December 10, 2010

Well, yesterday was something. We established a new record for one day of views for this website. In my ‘stats’ page, it has always shown me that the day with the most views was day during the first week of launching the website, a year and a half ago. That has always bugged me. Now, we have a new record, by a lot. Let’s keep it going, people. I guess the formula is a post about Facebook, followed by a post about kissing. Now I know.

For the last prompt I asked, “What is your favorite thing to buy at the grocery store?”

I will use Matt’s answer:

“Coffee and bread. That aisle smells so good. I just want to crawl into the shelf and hide behind stacks of bread and bags of coffee and just drift away…”

Matt, that is an interesting fantasy, along the lines of singing “Circle of Life” overlooking a body of water. Man, I hate coffee. It is just bad hot chocolate to me. I don’t  understand people’s fascination with coffee. But, people that love coffee really really love coffee. People just accept that it is cool to be obsessed with coffees of all kinds. B read is fine, bread is great. People aren’t obsessed with bread.

The one thing I do know is coffee shops. I do love coffee shops. Although I never get coffee, I still like them.

Things you see at a coffee shop:

-A barista. A barista is a person whose job it is to serve coffee and make you feel like you are an idiot for not knowing Itanglish. Itanglish is a made up language mixing Italian, English and douchebaggery.

----------------

### Exercise
How would you say "I do love coffee shops." in Spanish, taking the sentence from the blog post above?

### Provided information
----------------

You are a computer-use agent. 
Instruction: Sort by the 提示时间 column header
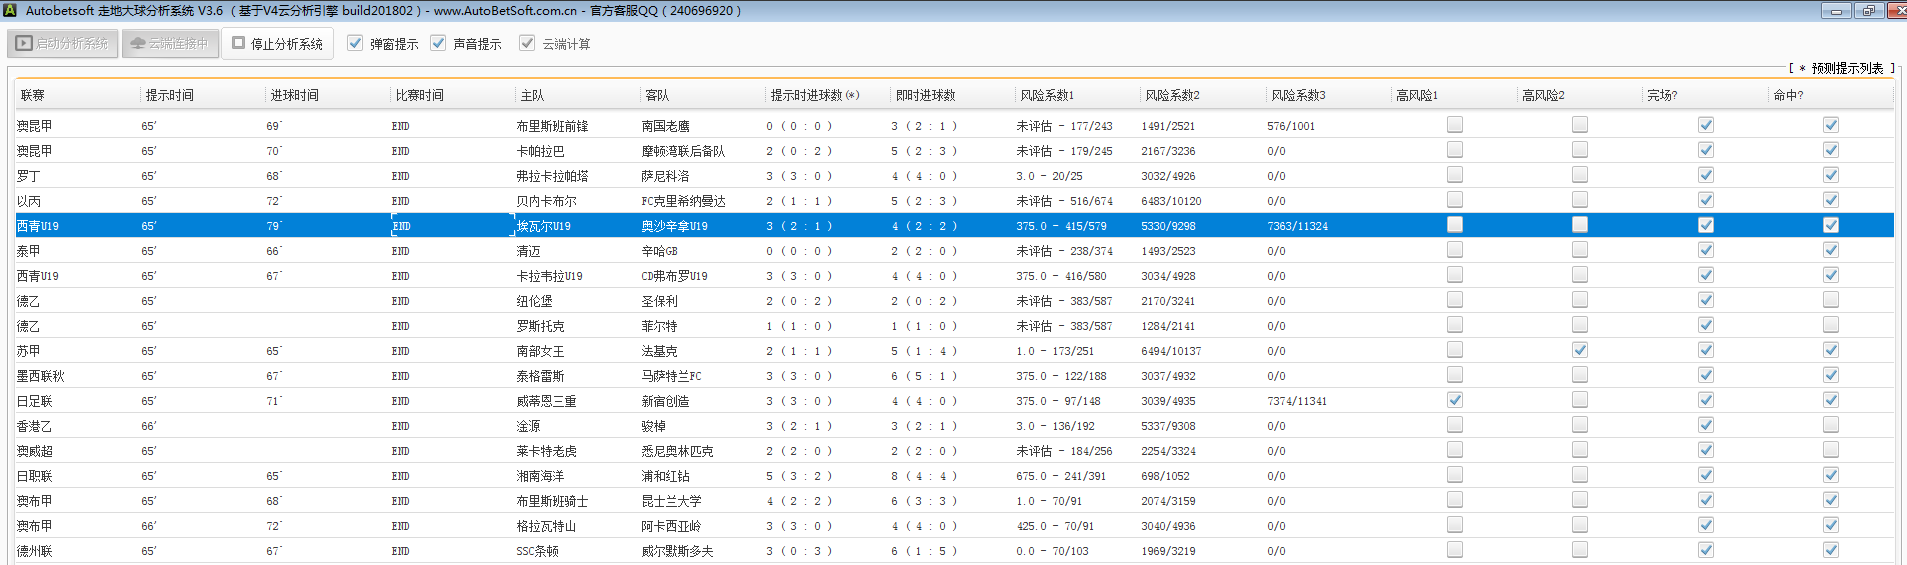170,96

----------------

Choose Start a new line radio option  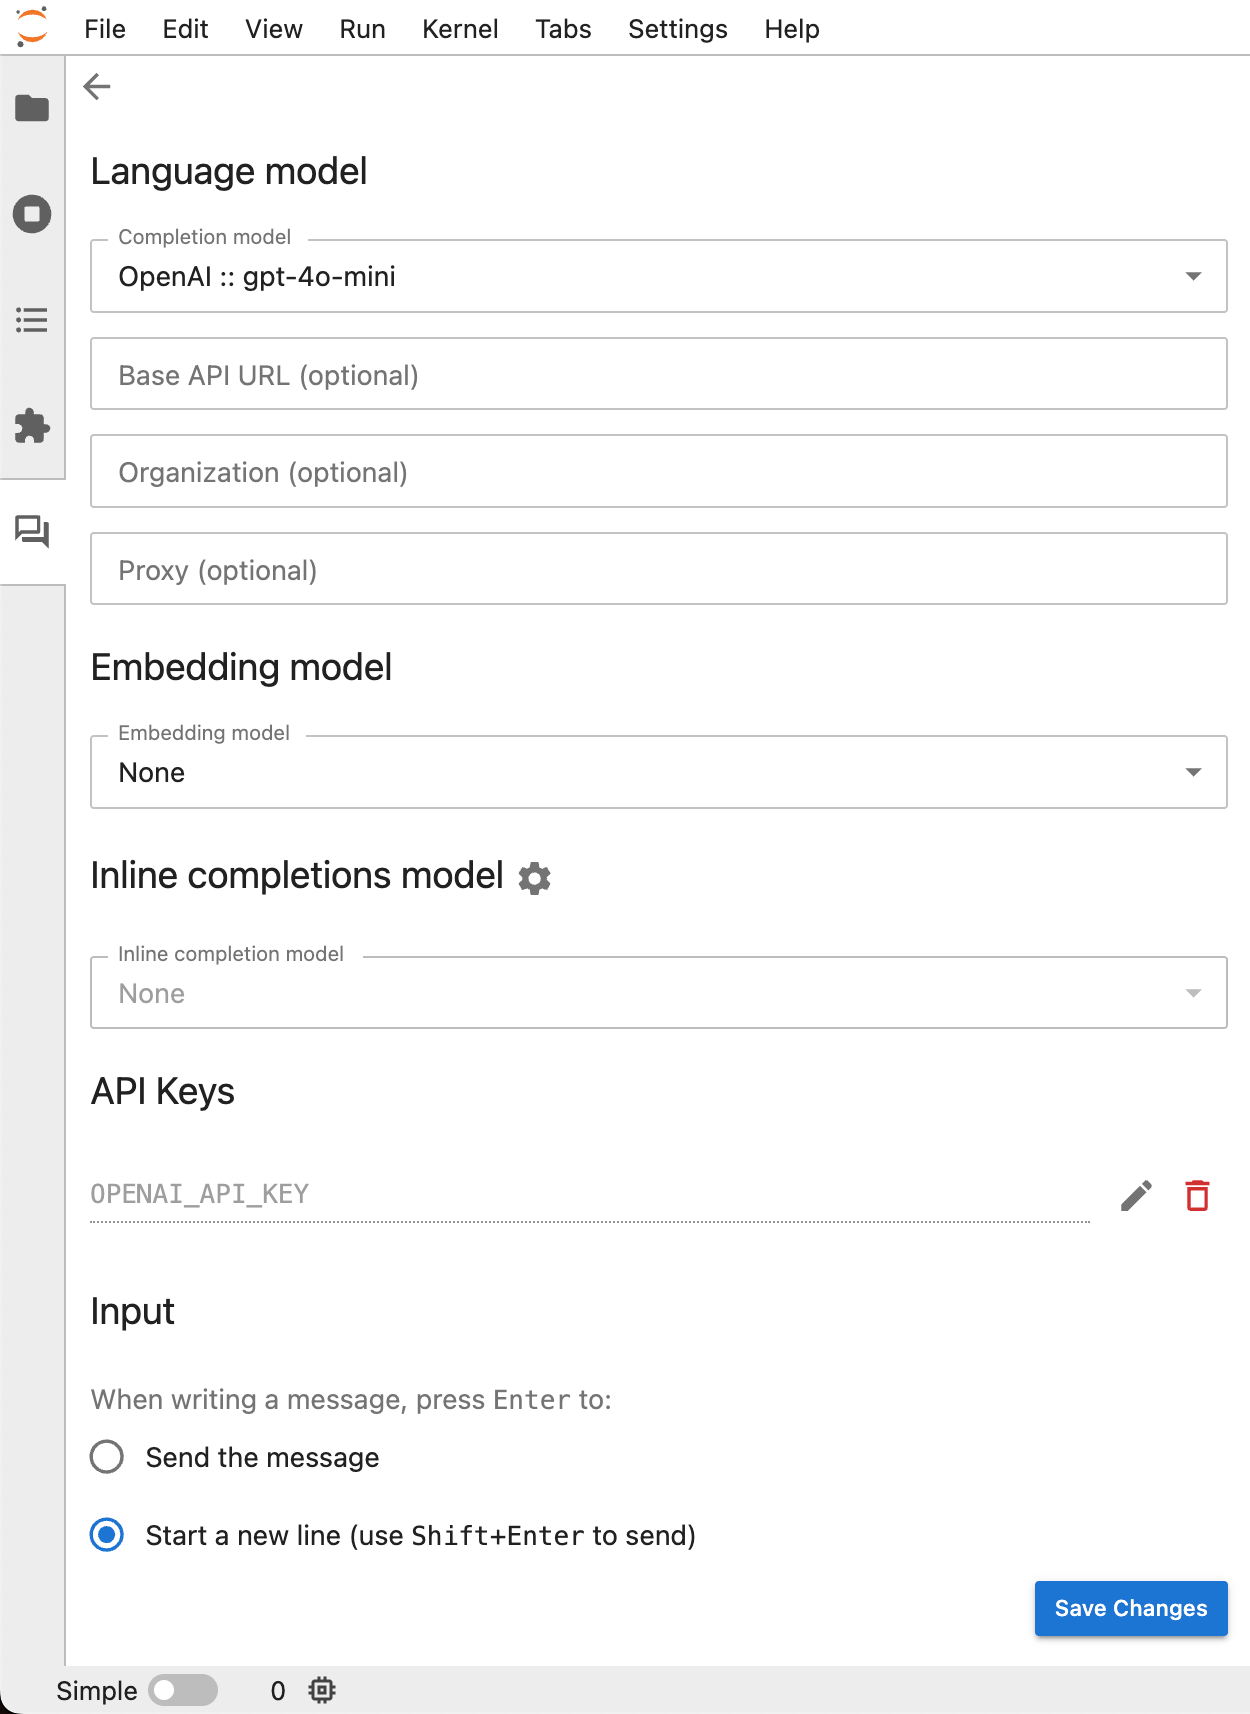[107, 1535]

----------------

### Written solution
De verdad me encantan las cafeterías.